- Collected data entries
********************
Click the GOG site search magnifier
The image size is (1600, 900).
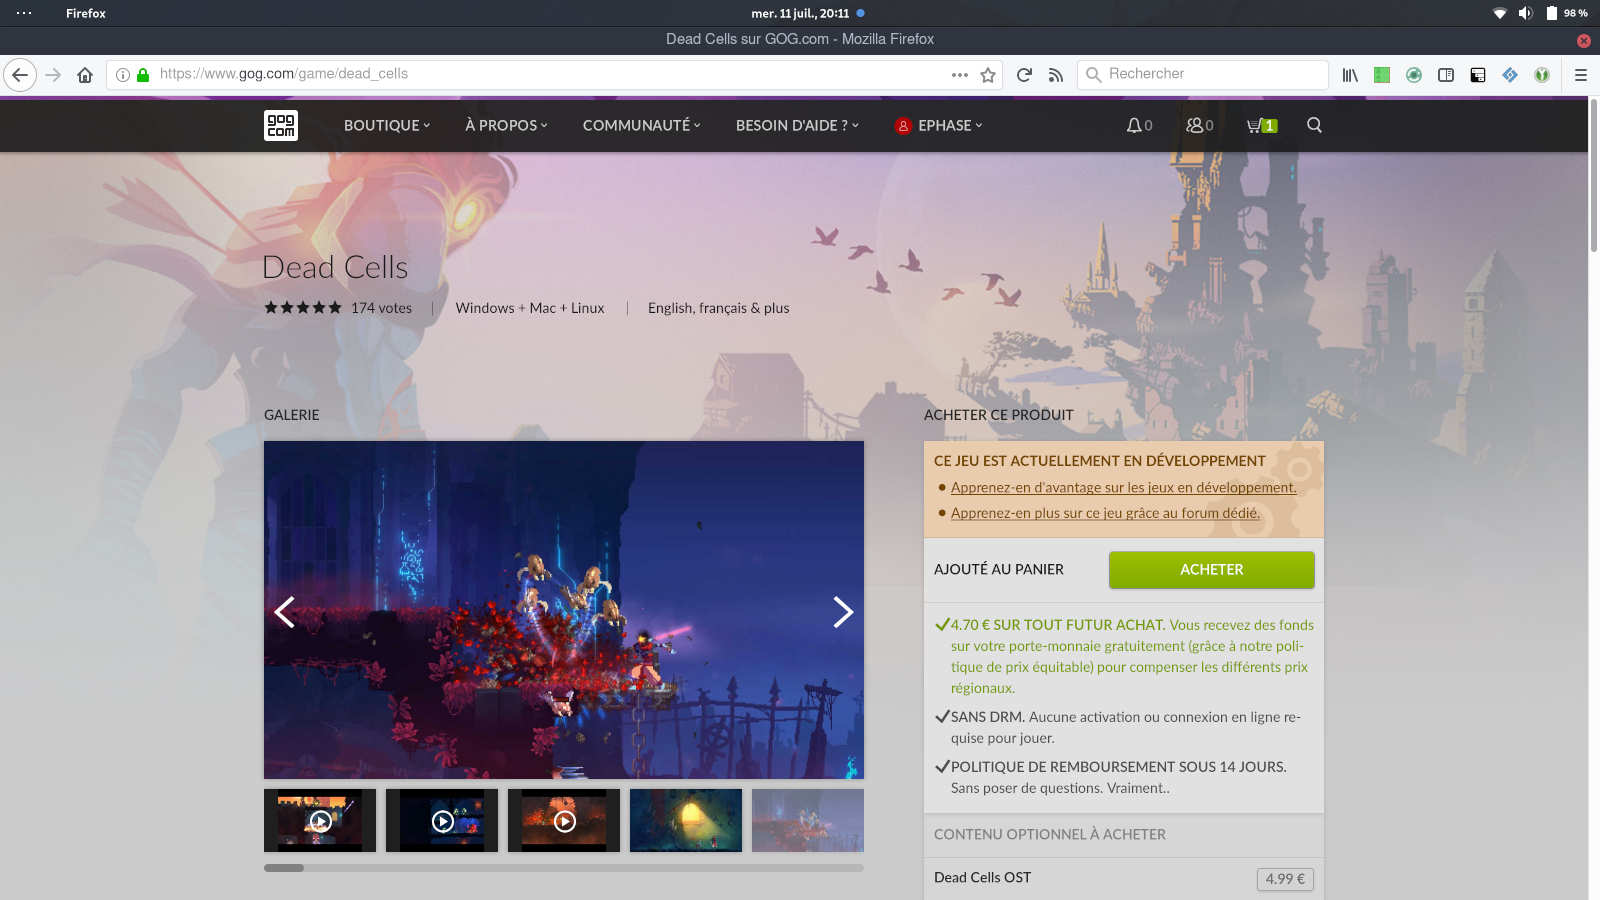[x=1314, y=125]
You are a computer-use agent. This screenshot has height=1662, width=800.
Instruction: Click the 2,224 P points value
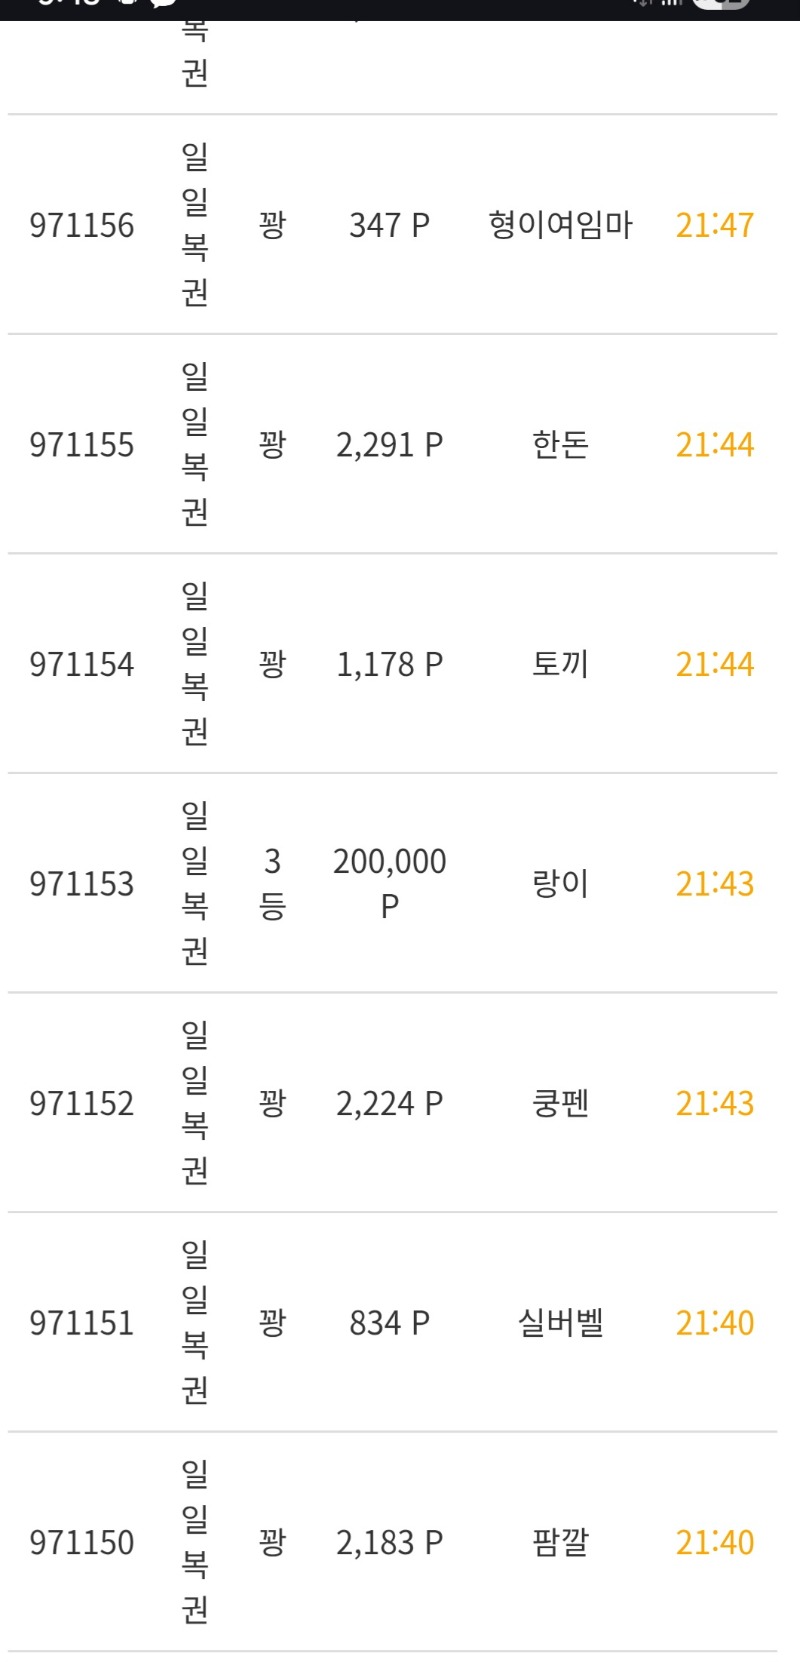click(389, 1103)
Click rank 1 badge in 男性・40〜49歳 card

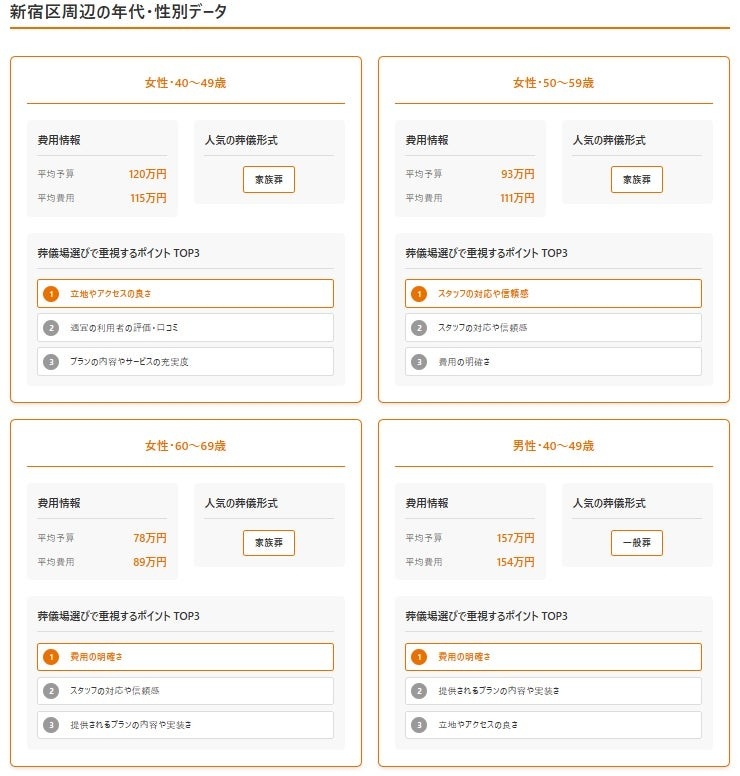coord(419,657)
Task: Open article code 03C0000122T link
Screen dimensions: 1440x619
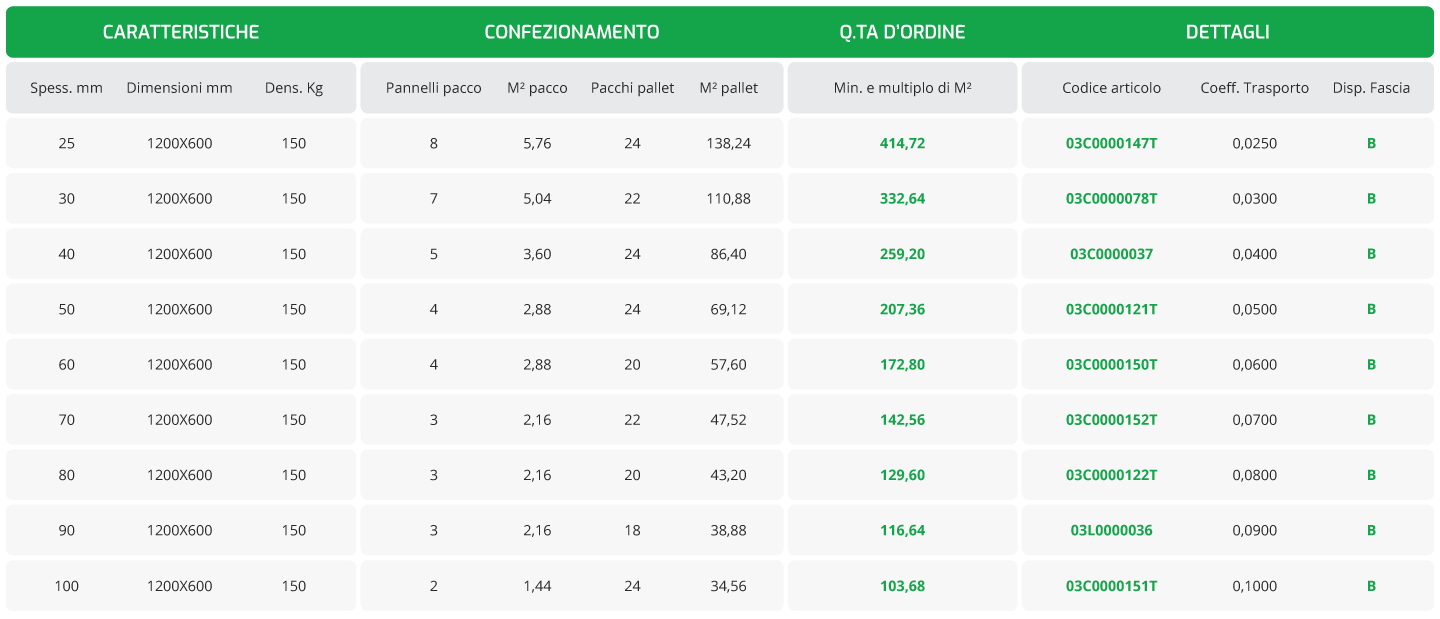Action: point(1111,475)
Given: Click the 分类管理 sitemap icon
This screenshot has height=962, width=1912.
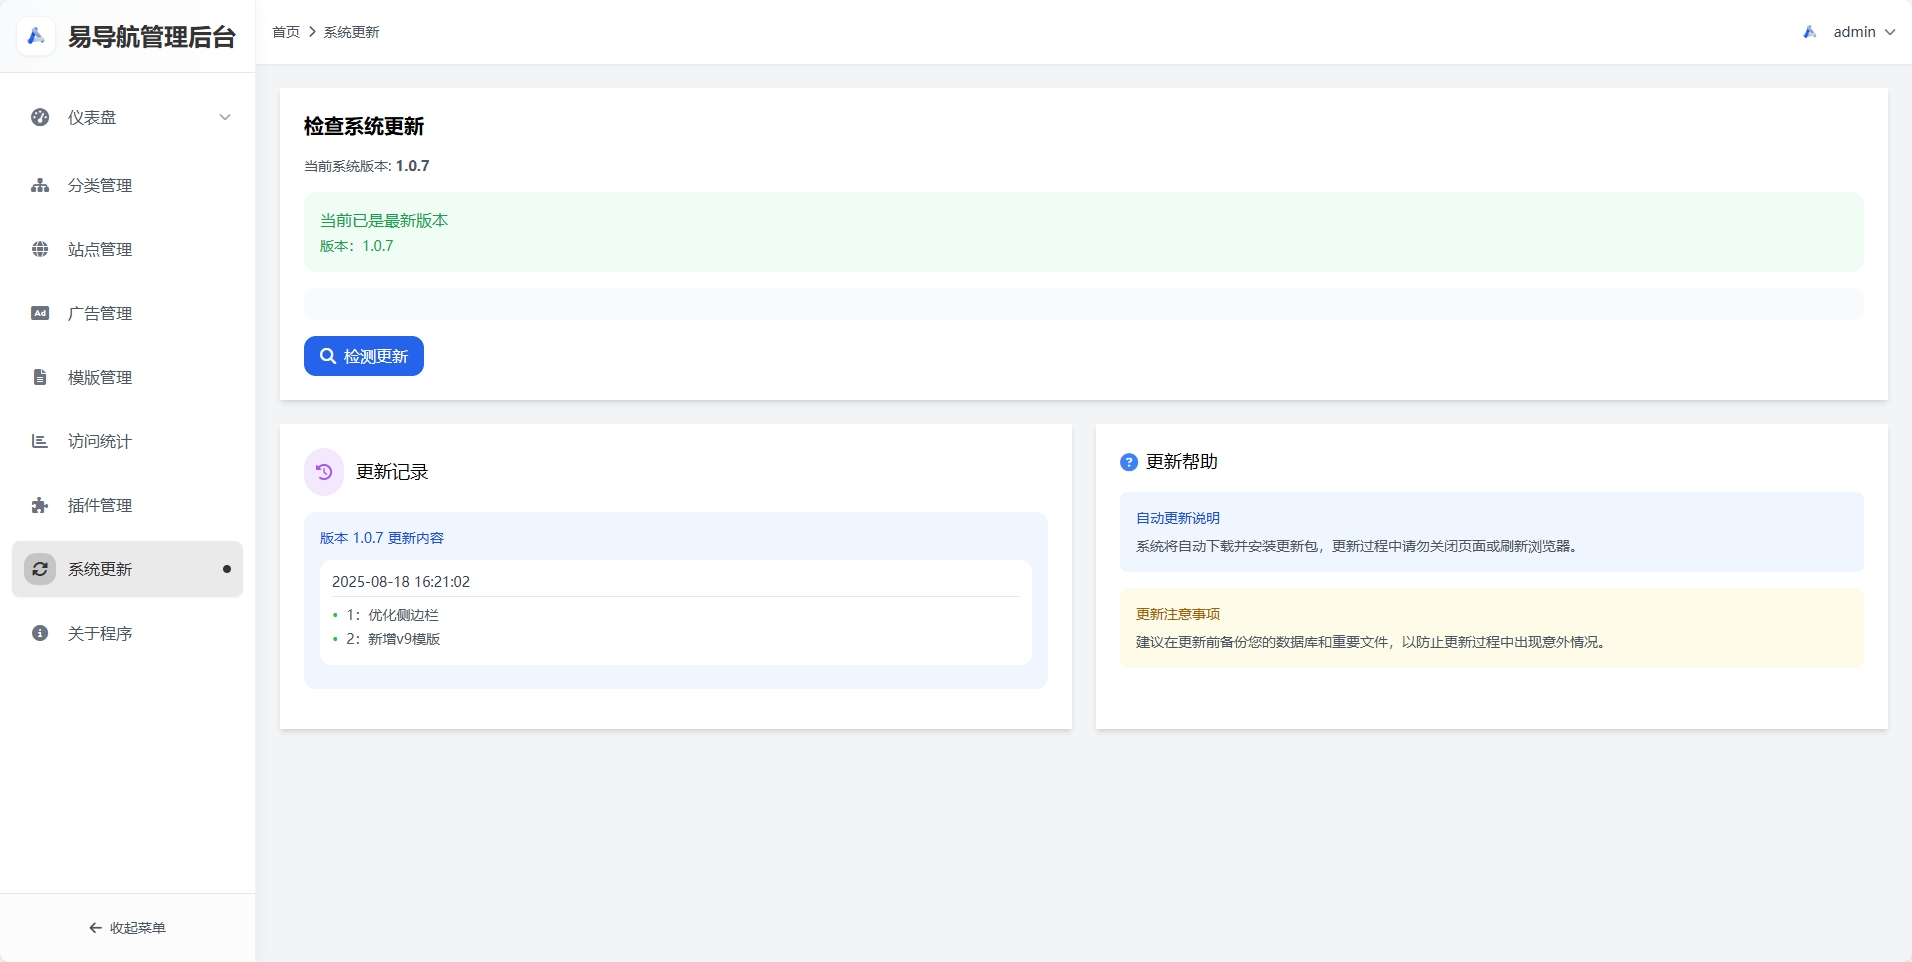Looking at the screenshot, I should pos(40,185).
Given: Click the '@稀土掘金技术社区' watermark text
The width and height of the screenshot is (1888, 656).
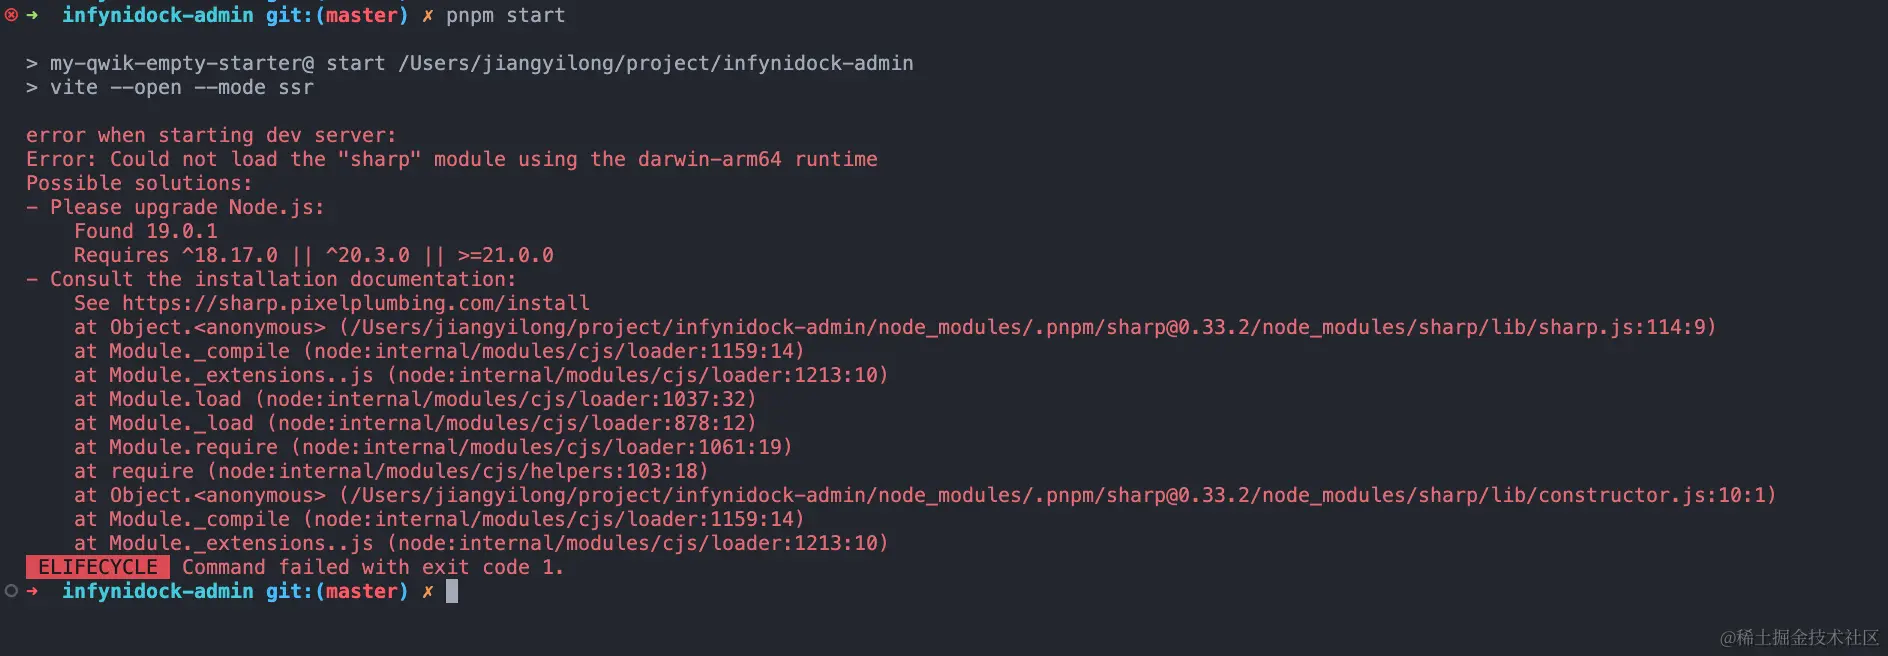Looking at the screenshot, I should (1799, 637).
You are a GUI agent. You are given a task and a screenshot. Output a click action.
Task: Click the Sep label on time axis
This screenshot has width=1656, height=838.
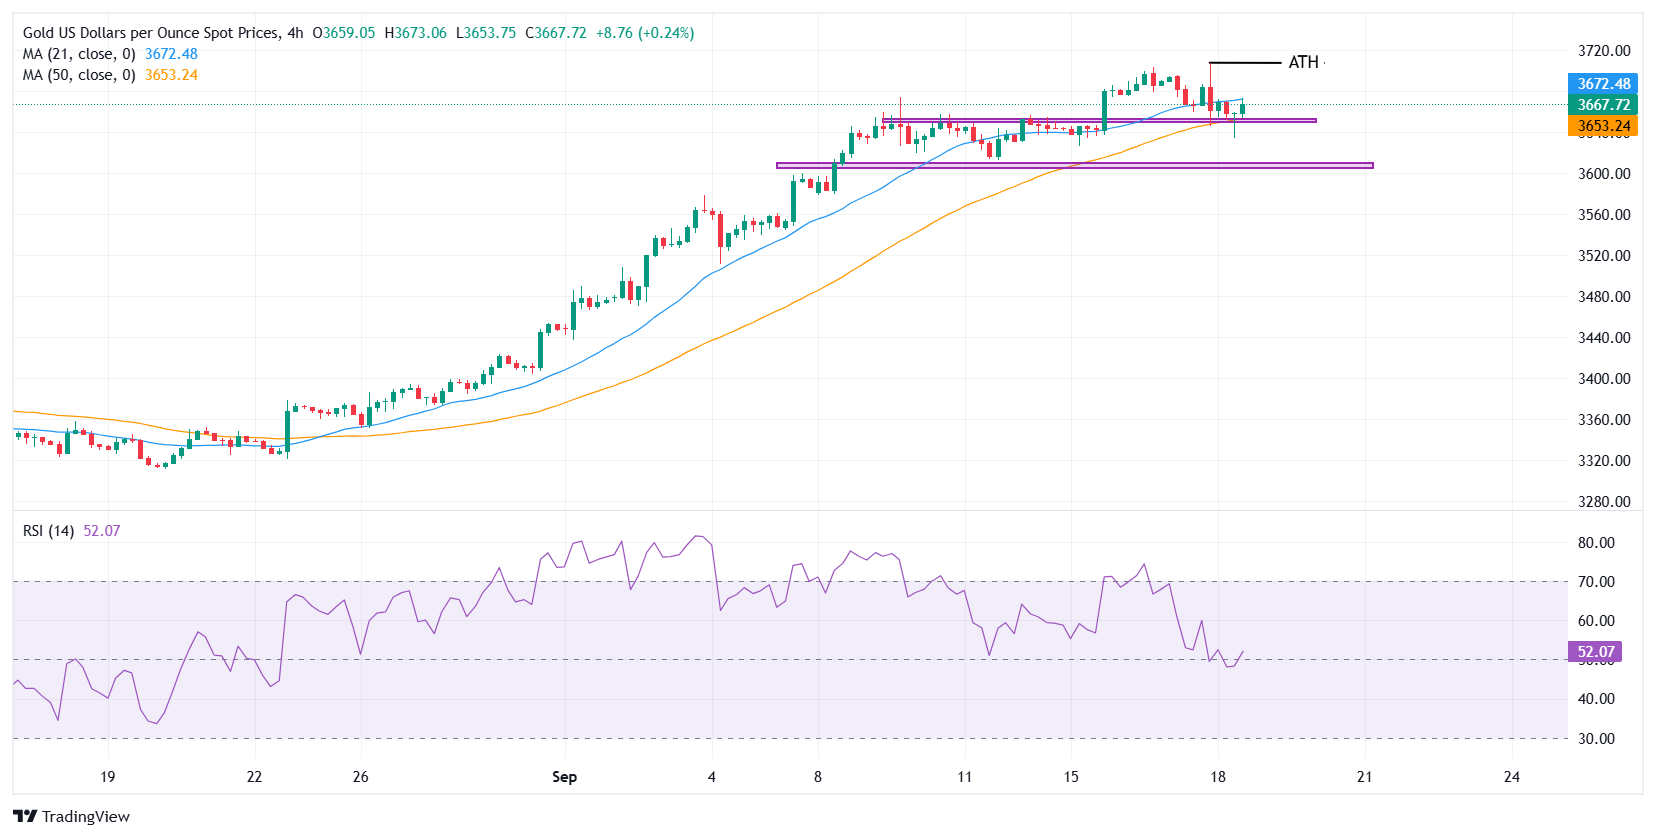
********************
- BRIEF
Set down all of the entries exactly. Leave the pictures out.

- REPLY
Click the GOG site search magnifier
The image size is (1600, 900).
[x=1314, y=125]
You are a computer-use agent. This screenshot has height=1662, width=800.
Instruction: Click the 2,224 P points value
click(389, 1103)
Click rank 1 badge in 男性・40〜49歳 card

coord(419,657)
Task: Open article code 03C0000122T link
Screen dimensions: 1440x619
Action: point(1111,475)
Given: Click the 分类管理 sitemap icon
This screenshot has height=962, width=1912.
Looking at the screenshot, I should pos(40,185).
Given: Click the '@稀土掘金技术社区' watermark text
The width and height of the screenshot is (1888, 656).
Looking at the screenshot, I should (1799, 637).
You are a GUI agent. You are given a task and a screenshot. Output a click action.
Task: Click the Sep label on time axis
This screenshot has width=1656, height=838.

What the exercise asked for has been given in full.